=== What is required ===
Everything from the line that holds "Task: Go to the Classes tile" through the end of the records below is to be transcribed exactly, except the pictures.

=== Data listing ===

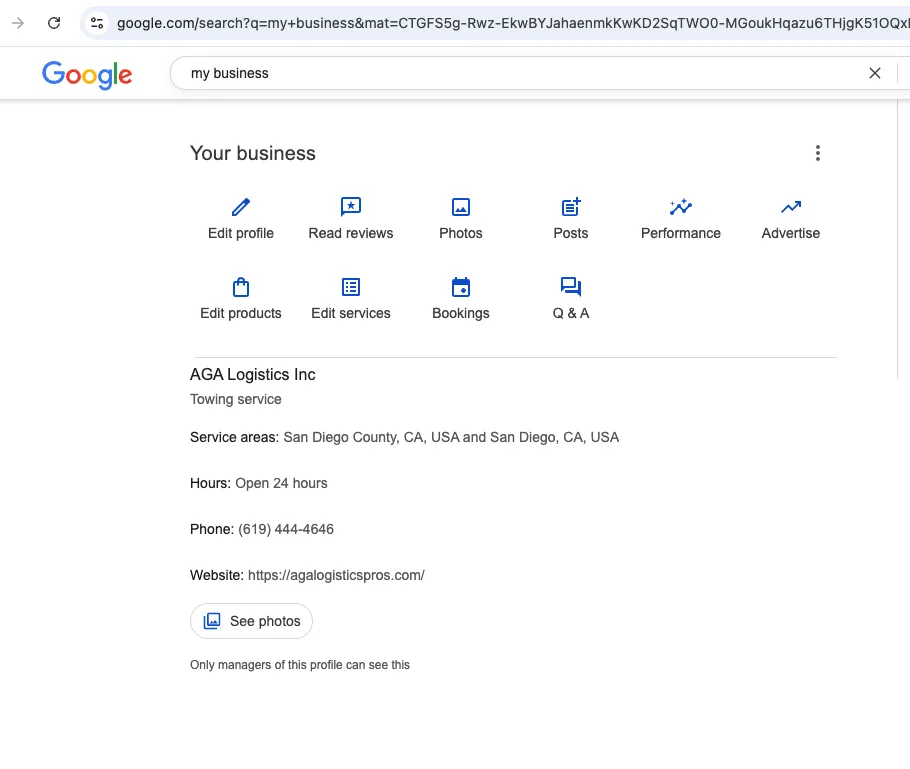Click the Edit profile pencil icon
Image resolution: width=910 pixels, height=769 pixels.
(241, 207)
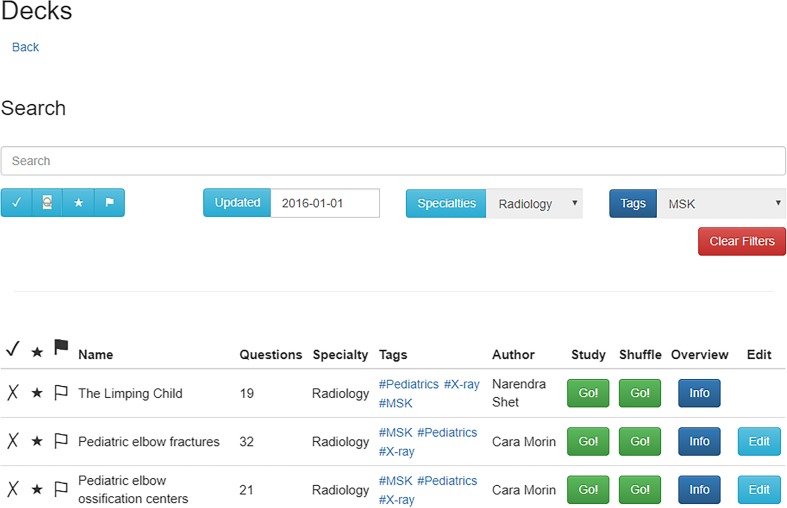The height and width of the screenshot is (508, 787).
Task: Go back using the Back link
Action: pos(26,47)
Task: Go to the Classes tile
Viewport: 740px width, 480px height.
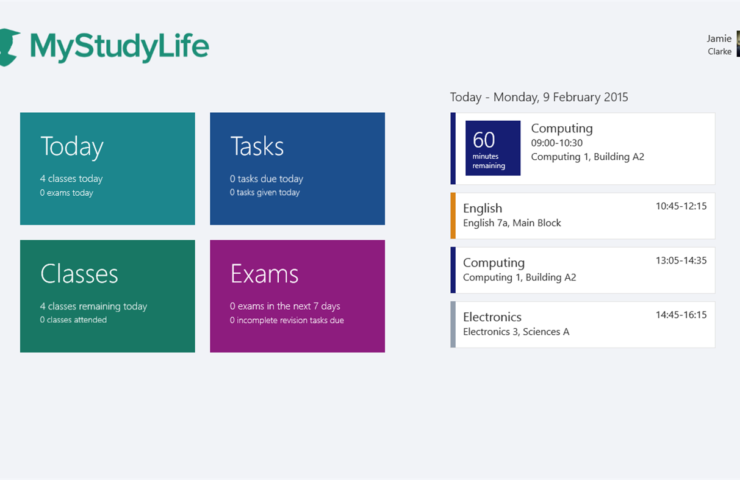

=== Result ===
Task: Go to the Classes tile
Viewport: 740px width, 480px height.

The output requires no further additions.